A charitable gift annuity is a contract (not a "trust"), under which a charity, in return for a transfer of cash, marketable securities or other assets, agrees to pay a fixed amount of money  to one or two individuals, for their lifetime.

A person who receives payments is called an "annuitant" or "beneficiary". The payments are fixed and unchanged for the term of the contract. A portion of the payments are considered to be a partial tax-free return of the donor's gift, which are spread in equal payments over the life expectancy of the annuitant(s).

The contributed property (the gift), given irrevocably, becomes a part of the charity's assets, and the payments are a general obligation of the charity. The annuity is backed by the charity's entire assets, not just by the property contributed. Annuity payments continue for the life/lives of the annuitant(s) no matter what the investment experience of the gift annuity fund.

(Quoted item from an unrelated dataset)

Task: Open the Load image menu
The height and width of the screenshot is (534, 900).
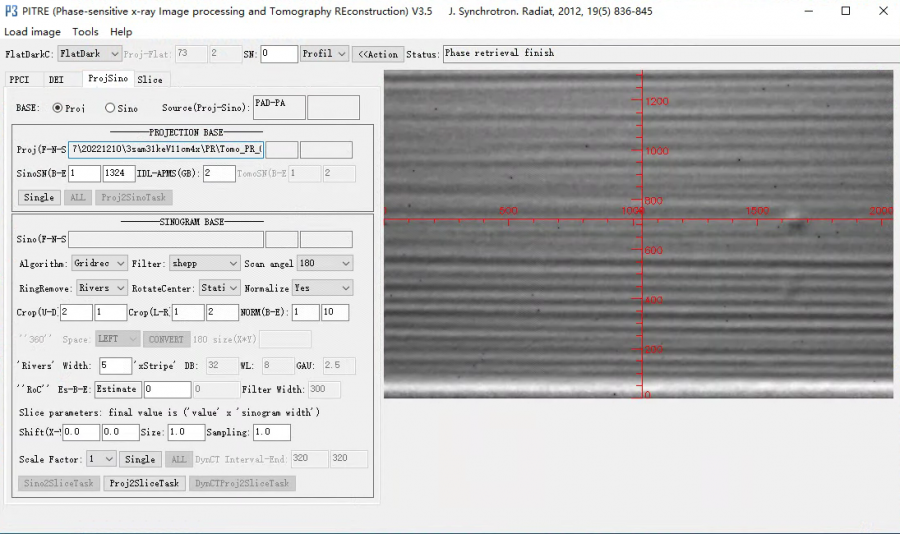Action: [32, 32]
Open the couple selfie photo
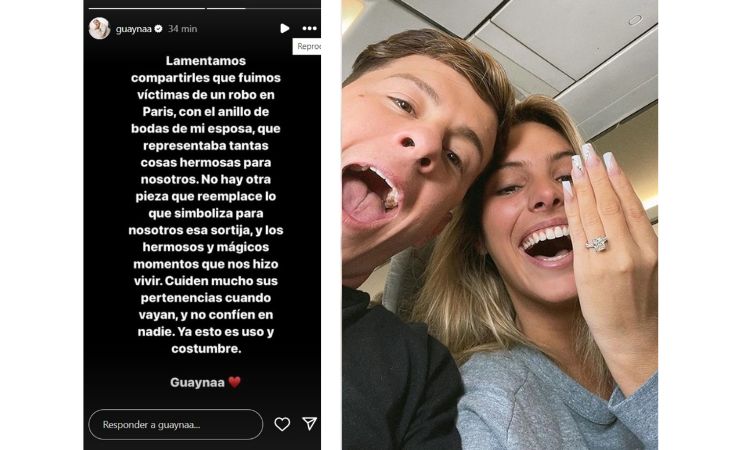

Charities that offer charitable gift annuities should be aware many states regulate the issuance of gift annuities. Usually regulation is under a state’s Insurance (or Securities) Laws. Charities may be required to comply not only with regulations in the state in which the charity does business, but also in the state of residence of the donor.

Most states that regulate charitable gift annuities require the charity to supply the state with the charity’s published gift annuity rate chart of the maximum annuity rates the charity offers, listed by "actuarial age" (age to nearest birthday on the gift date).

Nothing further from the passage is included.